=== Action item ===
Return the run of lines below that opens with the line containing "The width and" and closes with the line containing "Expand Filter by type menu", keeping each one exact.

Extracted information Start Marker

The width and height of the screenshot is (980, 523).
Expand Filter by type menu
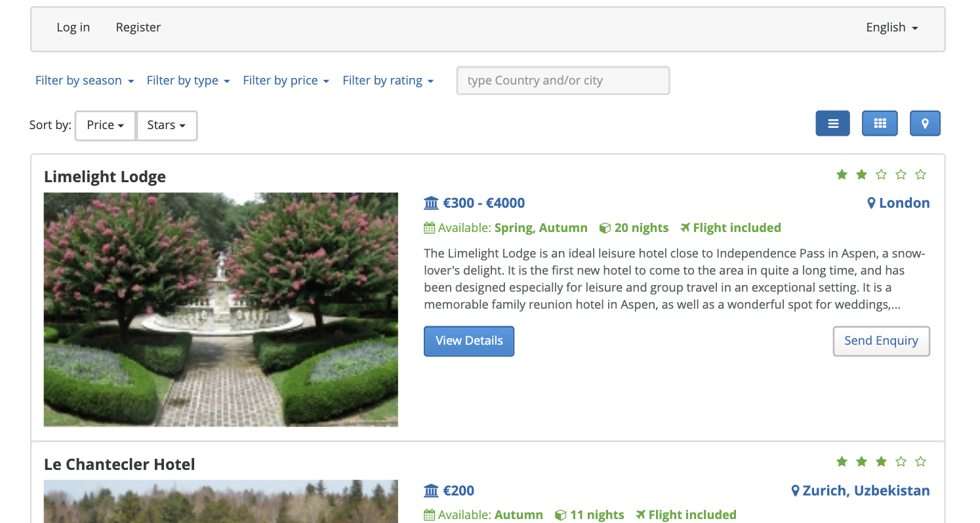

Extracted information End Marker
Extracted information Start Marker

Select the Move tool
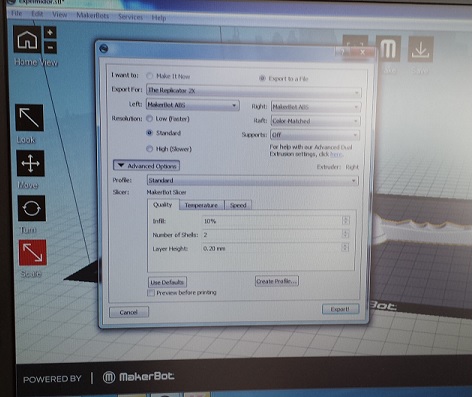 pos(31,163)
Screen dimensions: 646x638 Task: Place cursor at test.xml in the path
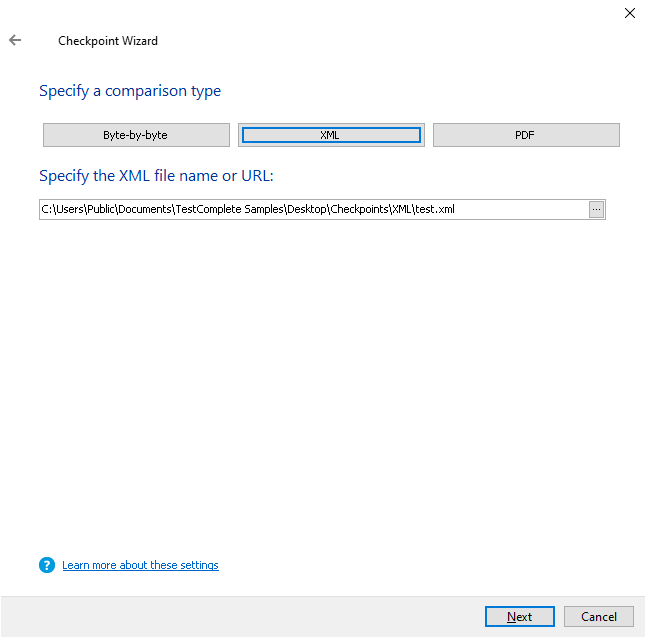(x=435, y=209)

Extracted information End Marker

=== Exercise output ===
The width and height of the screenshot is (980, 523).
Expand Filter by type menu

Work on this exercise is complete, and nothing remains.